I'm using Elasticsearch 2.3 and I'm trying to perform a two-step computation using a pipeline aggregation. I'm only interested in the final result of my pipeline aggregation but Elasticsearch returns all the buckets information.
Since I have a huge number of buckets (tens or hundreds of millions), this is prohibitive. Unfortunately, I cannot find a way to tell Es not to return all this information.
Here is a toy example. I have an index test-index with a document type obj. obj has two fields, key and values.

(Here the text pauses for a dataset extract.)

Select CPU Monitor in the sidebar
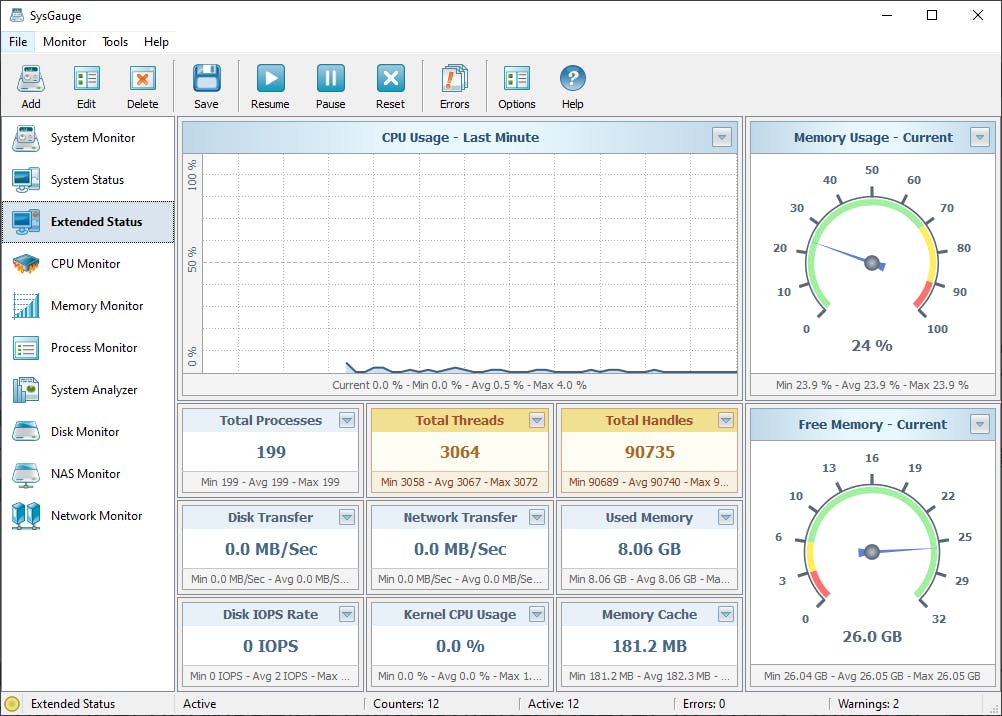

curl -XPOST 'http://10.10.0.7:9200/test-index/obj' -d '{
  "value": 100,
  "key": "foo"
}'
curl -XPOST 'http://10.10.0.7:9200/test-index/obj' -d '{
  "value": 20,
  "key": "foo"
}'
curl -XPOST 'http://10.10.0.7:9200/test-index/obj' -d '{
  "value": 50,
  "key": "bar"
}'
curl -XPOST 'http://10.10.0.7:9200/test-index/obj' -d '{
  "value": 60,
  "key": "bar"
}'
curl -XPOST 'http://10.10.0.7:9200/test-index/obj' -d '{
  "value": 70,
  "key": "bar"
}'
I want to get the average value (over all keys ) of the minimum value of objs having the same keys.
An average of minima.
Elasticsearch allows me to do this:
curl -XPOST 'http://10.10.0.7:9200/test-index/obj/_search' -d '{
  "size": 0,
  "query": {
    "match_all": {}
  },
  "aggregations": {
    "key_aggregates": {
      "terms": {
        "field": "key",
        "size": 0
      },
      "aggs": {
        "min_value": {
          "min": {
            "field": "value"
          }
        }
      }
    },
    "avg_min_value": {
      "avg_bucket": {
        "buckets_path": "key_aggregates>min_value"
      }
    }
  }
}'
But this query returns the minimum for every bucket, although I don't need it:
{
  "took": 21,
  "timed_out": false,
  "_shards": {
    "total": 5,
    "successful": 5,
    "failed": 0
  },
  "hits": {
    "total": 4,
    "max_score": 0,
    "hits": [
    ]
  },
  "aggregations": {
    "key_aggregates": {
      "doc_count_error_upper_bound": 0,
      "sum_other_doc_count": 0,
      "buckets": [
        {
          "key": "bar",
          "doc_count": 2,
          "min_value": {
            "value": 50
          }
        },
        {
          "key": "foo",
          "doc_count": 2,
          "min_value": {
            "value": 20
          }
        }
      ]
    },
    "avg_min_value": {
      "value": 35
    }
  }
}
Is there a way to get rid of all the information inside "buckets": [...]? I'm only interested in avg_min_value.
This might not seem like a problem in this toy example, but when the number of different keys is not big (tens or hundreds of millions), the query response is prohibitively large, and I would like to prune it.
Is there a way to do this with Elasticsearch? Or am I modelling my data wrong?
NB: it is not acceptable to pre-aggregate my data per key, since the match_all part of my query might be replaced by complex and unknown filters.
NB2: changing size to a non-negative number in my terms aggregation is not acceptable because it would change the result.